Speaker Pelosi’s planned visit to Syria next week seems to have generated some over-the-top outrage from our friends on the right, spurred on by the White House.
The Bush administration has resisted significant contact with the Syrian government, accusing it of meddling in Lebanon, supporting terrorism and being unhelpful on Iraq.
“We don’t think it’s a good idea,” said the White House deputy press secretary, Dana Perino, of the Congressional visit. “We think that someone should take a step back and think about the message that it sends.”
Perino added, “I’m not sure what the hopes are to — what [Pelosi is] hoping to accomplish there. I know that Assad probably really wants people to come and have a photo opportunity and have tea with him, and have discussions about where they’re coming from, but we do think that’s a really bad idea.”
For a lot of conservatives, that’s all they needed to hear. Indeed, far-right blogs pounced — one said this is proof that “Democrats seem to be setting up a separate government with its own suicidally [sic] blind idea of who’s a terrorist and who isn’t (basically, nobody is).” Another insisted that Pelosi’s decision to visit Syria is “repulsive” and questioned her loyalty to the U.S. Another still asked, “Can we question [Democrats’] patriotism now?” Yet another concluded that Pelosi’s trip “has to teeter on the edge of treason.”
How foolish is all of this? How wrong are the far-right blogs? Let us count the ways.
1. Pelosi is heading a bipartisan delegation to Syria. Apparently, House Republicans are repulsive, suicidal, and treasonous too?
2. Trips from U.S. officials to Syria are not that unusual. Sens. Arlen Specter (R-Pa.) and John Kerry (D-Mass.) recently traveled to Damascus, where Specter reportedly “stressed the importance of reactivating the dialogue between the United States and Syria to achieve security and stability in the Middle East.” Let me guess, the Republican senator from Pennsylvania also deserves to have his patriotism questioned, right?
3. Pelosi’s trip is consistent with the judgment of the Iraq Study Group, which as recently as Thursday, the White House praised for offering guidelines that lawmakers should follow.
4. The Bush administration itself has initiated some tentative discussions with Syrian officials recently. By the right’s logic, it would appear the Bush administration is undermining the Bush administration’s policy.
5. The White House said it had not been informed about Pelosi’s delegation visiting Syria. This is false — Bush and Pelosi discussed it on Thursday.
6. A number of right-wing Republican lawmakers are already in Syria now.
Not only are the administration’s attacks on Pelosi hypocritical, but the timing suggests they are a partisan hit. ThinkProgress has learned that a delegation of Republicans is currently in Syria. (This has not been previously reported by the press.) Why did the White House wait until Pelosi’s imminent visit to raise this issue publicly, and not make mention of the Republicans already there?

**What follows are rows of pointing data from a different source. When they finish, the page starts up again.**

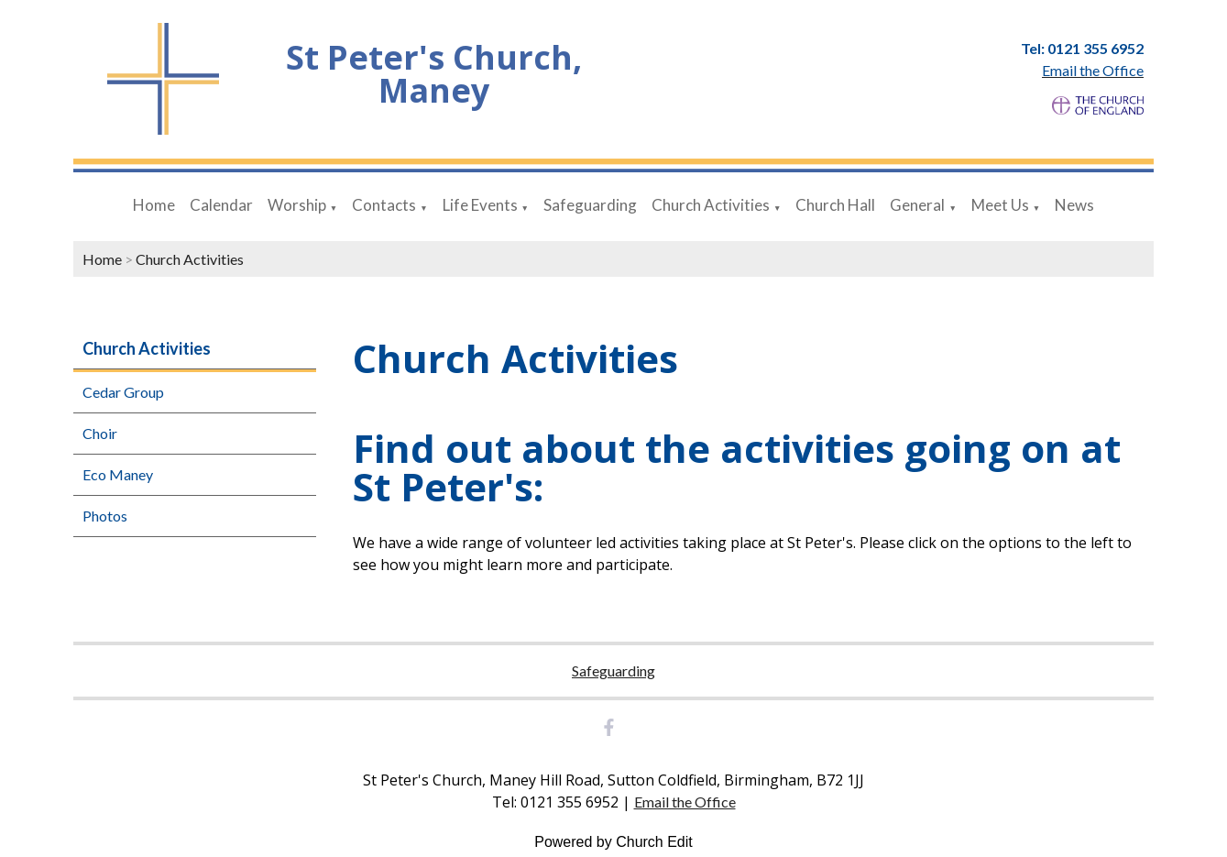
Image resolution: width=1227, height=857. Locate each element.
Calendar (221, 204)
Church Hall (835, 204)
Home (154, 204)
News (1074, 204)
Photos (104, 515)
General (917, 204)
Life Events (480, 204)
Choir (99, 433)
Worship (297, 204)
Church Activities (711, 204)
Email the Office (685, 801)
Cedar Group (123, 392)
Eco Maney (117, 474)
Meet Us (1000, 204)
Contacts (384, 204)
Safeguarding (590, 204)
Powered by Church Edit (613, 842)
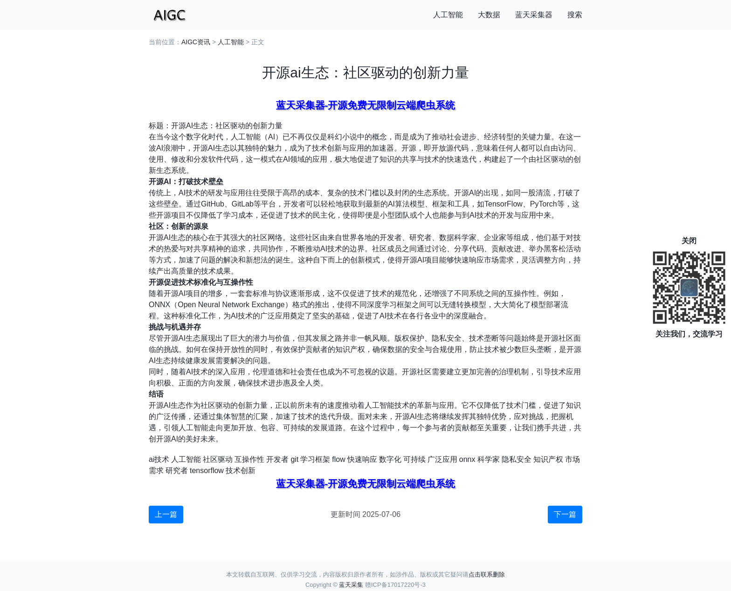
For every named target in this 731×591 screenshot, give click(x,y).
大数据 (489, 15)
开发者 (277, 459)
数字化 (390, 459)
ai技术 (159, 459)
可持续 (414, 459)
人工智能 (448, 15)
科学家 (488, 459)
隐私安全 (516, 459)
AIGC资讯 (195, 42)
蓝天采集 (351, 584)
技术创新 (240, 470)
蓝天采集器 (533, 15)
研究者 (177, 470)
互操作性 (249, 459)
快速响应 (362, 459)
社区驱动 (218, 459)
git (294, 459)
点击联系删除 (487, 574)
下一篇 (565, 514)
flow (338, 459)
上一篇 (166, 514)
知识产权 (548, 459)
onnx (467, 459)
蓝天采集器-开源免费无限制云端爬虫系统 (365, 105)
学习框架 (315, 459)
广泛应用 (442, 459)
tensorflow (207, 470)
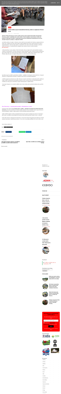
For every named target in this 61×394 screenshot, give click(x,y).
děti (43, 216)
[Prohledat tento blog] (47, 112)
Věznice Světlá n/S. (9, 129)
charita (44, 254)
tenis (44, 325)
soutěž (44, 307)
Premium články (30, 380)
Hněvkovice (45, 248)
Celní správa (45, 210)
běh (43, 208)
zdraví (44, 358)
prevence (44, 301)
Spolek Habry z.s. (46, 309)
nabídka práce (45, 279)
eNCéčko (44, 236)
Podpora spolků (32, 377)
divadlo (44, 218)
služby (44, 305)
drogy (44, 232)
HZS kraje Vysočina (46, 252)
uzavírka (44, 333)
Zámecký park (45, 353)
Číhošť (44, 212)
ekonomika (45, 234)
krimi (44, 264)
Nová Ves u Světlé (46, 283)
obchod (44, 285)
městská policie (45, 273)
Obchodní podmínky (24, 377)
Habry (44, 242)
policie (44, 293)
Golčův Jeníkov (45, 240)
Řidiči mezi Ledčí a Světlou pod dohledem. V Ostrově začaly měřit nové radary (54, 120)
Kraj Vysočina (45, 262)
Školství (44, 323)
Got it (58, 2)
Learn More (53, 2)
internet (44, 256)
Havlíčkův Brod (45, 246)
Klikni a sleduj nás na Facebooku (49, 105)
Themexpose (32, 391)
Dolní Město (45, 222)
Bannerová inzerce (22, 380)
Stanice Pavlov (45, 313)
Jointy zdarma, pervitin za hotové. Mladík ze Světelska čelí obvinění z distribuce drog (46, 64)
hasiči (44, 244)
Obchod (42, 377)
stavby (44, 315)
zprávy (44, 360)
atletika (44, 206)
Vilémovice (45, 341)
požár (44, 297)
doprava (44, 224)
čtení (11, 23)
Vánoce (44, 335)
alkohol (44, 202)
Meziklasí (44, 277)
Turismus (44, 331)
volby (44, 345)
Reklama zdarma (38, 380)
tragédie (44, 329)
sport (44, 311)
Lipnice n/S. (45, 271)
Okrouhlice (45, 287)
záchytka (44, 351)
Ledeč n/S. (45, 269)
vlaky (44, 343)
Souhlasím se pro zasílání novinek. (50, 166)
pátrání (44, 289)
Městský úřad (45, 275)
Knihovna (44, 258)
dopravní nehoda (46, 226)
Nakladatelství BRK (46, 281)
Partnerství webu (14, 380)
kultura (44, 266)
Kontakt (38, 377)
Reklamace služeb (46, 380)
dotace (44, 228)
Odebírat (51, 168)
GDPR (18, 377)
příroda (44, 303)
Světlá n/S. (45, 319)
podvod (44, 291)
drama (44, 230)
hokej (44, 250)
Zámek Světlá (45, 355)
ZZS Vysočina (45, 362)
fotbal (44, 238)
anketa (44, 204)
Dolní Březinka (45, 220)
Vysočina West (45, 349)
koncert (44, 260)
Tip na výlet (45, 327)
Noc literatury (16, 44)
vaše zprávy (45, 337)
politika (44, 295)
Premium (44, 299)
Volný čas (44, 347)
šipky (44, 321)
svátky (44, 317)
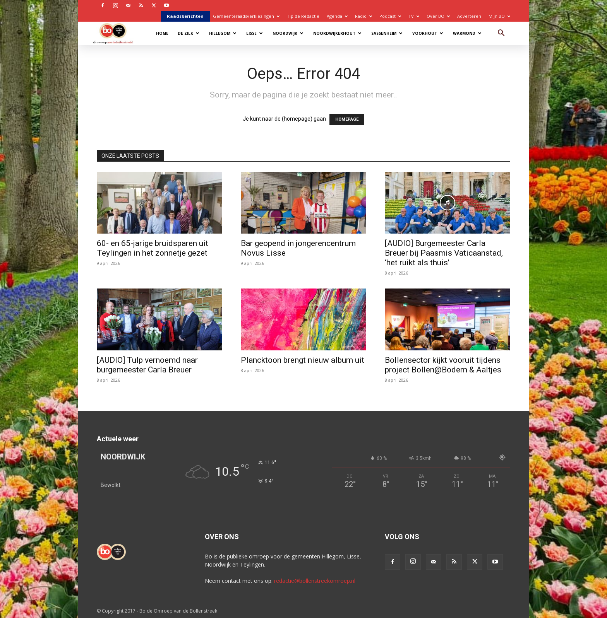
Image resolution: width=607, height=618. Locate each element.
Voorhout (427, 33)
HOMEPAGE (346, 119)
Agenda (337, 16)
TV (413, 16)
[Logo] (116, 33)
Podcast (390, 16)
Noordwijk (288, 33)
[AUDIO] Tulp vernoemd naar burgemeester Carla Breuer (147, 364)
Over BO (438, 16)
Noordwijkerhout (337, 33)
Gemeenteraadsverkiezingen (246, 16)
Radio (363, 16)
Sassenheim (387, 33)
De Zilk (188, 33)
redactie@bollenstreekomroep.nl (314, 580)
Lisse (254, 33)
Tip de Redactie (303, 16)
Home (162, 33)
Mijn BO (499, 16)
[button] (501, 34)
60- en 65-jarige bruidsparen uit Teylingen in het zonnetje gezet (152, 248)
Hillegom (223, 33)
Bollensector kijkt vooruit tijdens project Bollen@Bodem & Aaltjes (443, 364)
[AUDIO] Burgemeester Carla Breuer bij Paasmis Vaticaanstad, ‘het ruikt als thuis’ (444, 253)
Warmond (467, 33)
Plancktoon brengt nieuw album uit (302, 360)
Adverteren (469, 16)
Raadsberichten (185, 16)
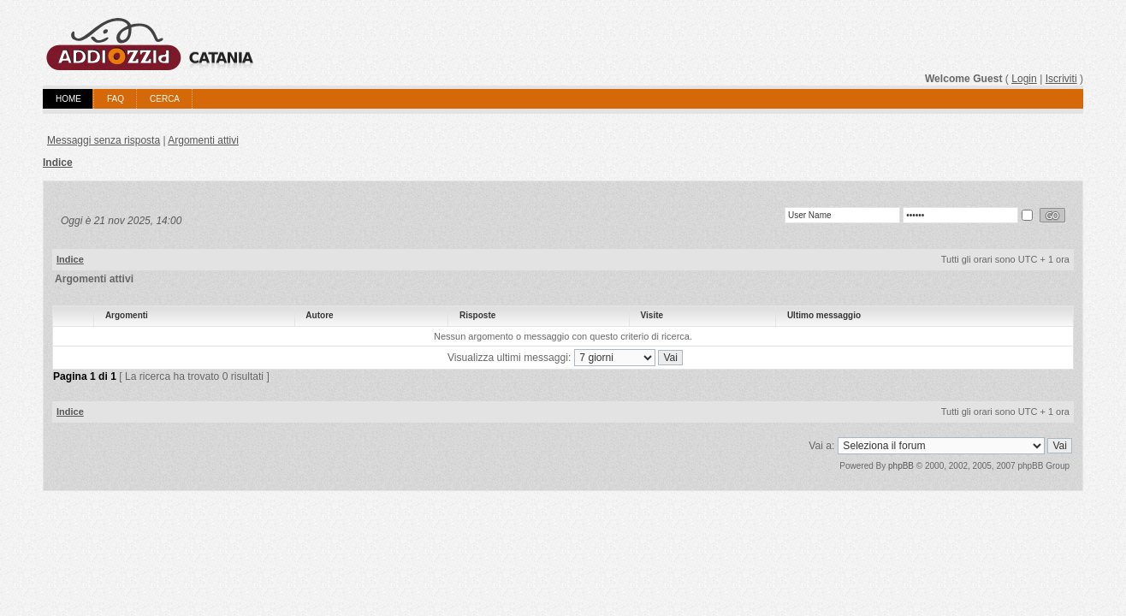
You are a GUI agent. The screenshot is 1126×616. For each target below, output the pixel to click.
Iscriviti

Here’s what the White House isn’t talking about:
Republican Reps. Aderholt and Wolf are currently visiting Syria. According to a congressional official on Rep. Robert Aderholt’s (R-AL) staff, Aderholt and Rep. Frank Wolf (R-VA) are currently visiting Israel and Syria.
TP’s report has been confirmed by Bloomberg.
As far as I can tell, the White House and far-right bloggers haven’t complained at all about this other trip. In other words, when Pelosi leads a bipartisan delegation to Syria, she’s a traitor to her country. When conservative GOP lawmakers visit Syria, well, the right doesn’t want to talk about it. Got it.
On a related note, have you noticed how spectacularly wrong conservative blogs have been lately? Every time the right’s blogs think they’re on to something big, they end up getting the story backwards and looking rather foolish. I’m starting to feel kind of bad for them.
First there was Cliff May’s email from a Marine about Iraq and the media, which conservatives jumped all over, which turned out to be wrong. Then there was a picture of John Kerry in Iraq that was “proof” that the troops resented him, which also turned out to be wrong. Then there was Capt. Jamil Hussein, which has turned out to be a humiliating story for the right. Conservative blogs said Ayatollah Ali Khamenei was dead when he wasn’t; they said Barack Obama was educated in a madrassa; and they falsely accused Nancy Pelosi of demanding a luxurious military jet. In February, they complained about Oregon’s official state climatologist getting fired for rejecting global warming, before we learned that Oregon doesn’t have an official state climatologist. And now they’ve flubbed the story about Pelosi and Syria.
It’s early yet, but one wonders if 2007 will be the year in which conservative blogs get everything wrong.